Vincono due outsider il ballottaggio per presidenza e governo, ma il rischio per la Libia resta l’ingovernabilità. Il peso degli sconfitti è alto, il contraccolpo sul quadro internazionale potrebbe farsi sentire. Possibile lo smottamento dell’intero processo di stabilizzazione e il raffinamento dell’incarico a Serraj? Uno scenario

La Libia ha votato per una nuova autorità esecutiva che dovrà guidare il paese ad interim fino alle elezioni convocate a dicembre, e il risultato non è senza sorprese. Ha vinto la lista che prevede Mohammed Al Manfi alla guida del nuovo Consiglio di presidenza e Abdul Hamid Mohammed Dbeiba come premier. Il primo è un esponente islamista della Cirenaica, l’altro un businessman di Misurata (città delle Tripolitania). Ad attirare l’attenzione però non sono tanto i vincitori – la cui visione politico-ideologica difficilmente sarà potabile per diversi settori del paese, a cominciare dall’Est – quanto gli sconfitti.

Al ballottaggio infatti la lista Manfi-Dbeida ha battuto quella guidata da Agila Saleh e Fathi Bashaga, due pezzi da novanta: uno, presidente del parlamento HoR doveva diventare capo del Consiglio Presidenziale; l’altro, da ministro degli Interni passare a premier. Era l’allineamento che fin dall’inizio del processo di stabilizzazione e dialogo era stato sostenuto più o meno informalmente dall’Onu e da alcune cancellerie anche europee. Ma si sapeva che aveva molti problemi.

Il risultato è stato che al ballottaggio finale l’accoppiata Saleh-Bashaga – composta in modo pragmatico, c’è chi dice “opportunistico”, tra due rivali Est-Ovest – ha magnetizzato contro di sé tutte le voci critiche, che seppure distanti tra loro si sono raggruppate e hanno votato in blocco gli altri. Voti sono arrivati dalle scremature delle altre liste e da coloro che si sono ritirati nel corso del processo di candidatura/selezione.

I vincitori sono molto più deboli degli sconfitti. Hanno poco seguito, hanno questioni irrisolte, hanno da gestire il peso delle loro visioni anche sul quadro internazionale che si muove sopra e attorno alla Libia (difficile per esempio che Emirati Arabi, Egitto e Russia accettino che il paese finisca in mano a un’autorità considerata islamista, dopo che questi paesi, sostenitori del capo miliziano ribelle Khalifa Haftar, hanno da sempre raccontato il loro coinvolgimento come un moto contro gli islamisti volutamente sovrapposti e mescolati ai terroristi).

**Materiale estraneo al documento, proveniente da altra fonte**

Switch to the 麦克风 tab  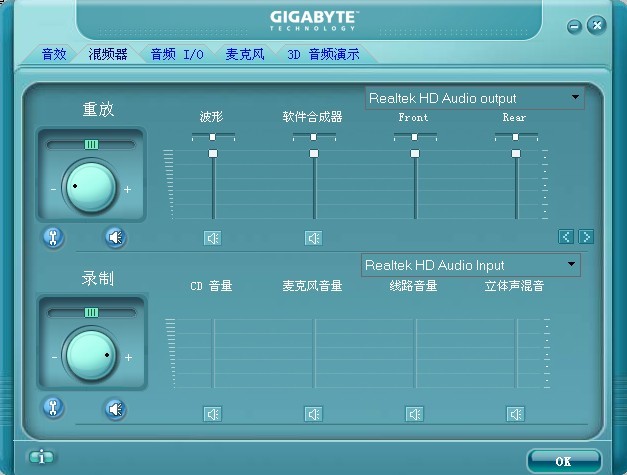(x=245, y=54)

Prevedere quello che può succedere è complesso, analisti e osservatori concordano che il risultato dia poche speranze, a causa del debole consenso dietro ai vincitori, e il rischio più pessimistico è che si torni a combattere, visto che in Libia spesso le questioni politiche scivolano nello scontro armato. Uno scenario possibile sta nello smottamento dell’intero processo di dialogo: previsione estrema ma concorde con un quadro che ha visto molti stakeholder libici non partecipare al rush finale.

In questo caso l’Onu avrebbe la possibilità di tornare a giocare la carta di Fayez al Serraj, attualmente capo del consiglio presidenziale e del governo, come traghettatore alla guida di un governo di salvezza nazionale che miri a compattare il paese e dopo aver ottenuto una (in)stabile unità andare alle elezioni già convocate per dicembre. In questo caso sarebbe possibile che Serraj lasciasse l’incarico di primo ministro per condividere l’autorità istituzionale.